▶ _Consigne_
D'après le texte ci-dessous sur sainte Thérèse d'Avila, combien de frères et de sœurs a-t-elle, s'il vous plaît ?

▶ _Texte à lire_
Aujourd'hui, je voudrais commencer une brève série de rencontres pour
compléter la présentation des docteurs de l'Eglise. Et je commence par une
sainte qui représente l'un des sommets de la spiritualité chrétienne de tous
les temps : sainte Thérèse d'Avila (de Jésus).
Elle naît à Avila, en Espagne, en 1515, sous le nom de Teresa de Ahumada.
Dans son autobiographie, elle mentionne elle-même certains détails de son
enfance : la naissance de « parents vertueux et craignant Dieu », au
sein d'une famille nombreuse, avec neuf frères et trois sœurs. Encore
enfant, alors qu'elle n'avait pas 9 ans, elle a l'occasion de lire les vies
de certains martyrs, qui lui inspirent le désir du martyre, si bien qu'elle
improvise une brève fugue de chez elle pour mourir martyre et monter au Ciel
(cf. Vie, 1, 4) : « Je veux voir Dieu »
déclare la petite fille à ses parents. Quelques années plus tard, Thérèse
parlera de ses lectures d'enfance, et affirmera y avoir découvert la vérité,
qu'elle résume dans deux principes fondamentaux : d'un côté, « le fait que
tout ce qui appartient au monde ici bas passe » et de l'autre, que seul Dieu
est « pour toujours, toujours, toujours », un thème qui revient dans
la très célèbre poésie « Que rien ne te trouble,/ que rien ne t'effraie
;/ tout passe. Dieu ne change pas :/ la patience obtient tout ;/ celui qui
possède Dieu/ ne manque de rien/ Dieu seul suffit ! ». Orpheline de mère
à l'âge de 12 ans, elle demande à la Très Sainte Vierge de lui servir de
mère (cf. Vie, 1, 7).

▶ _Données brutes_
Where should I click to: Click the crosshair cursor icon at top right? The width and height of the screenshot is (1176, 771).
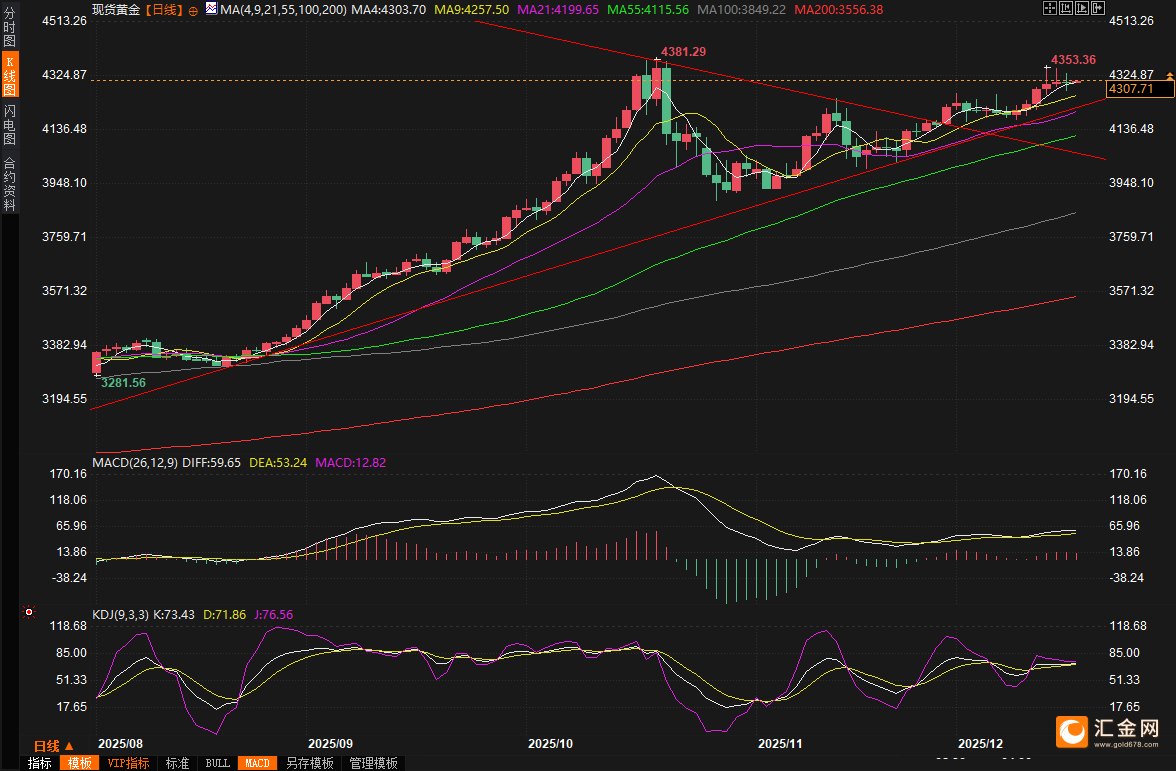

▶ _Résultat obtenu_
Neuf frères et trois sœurs.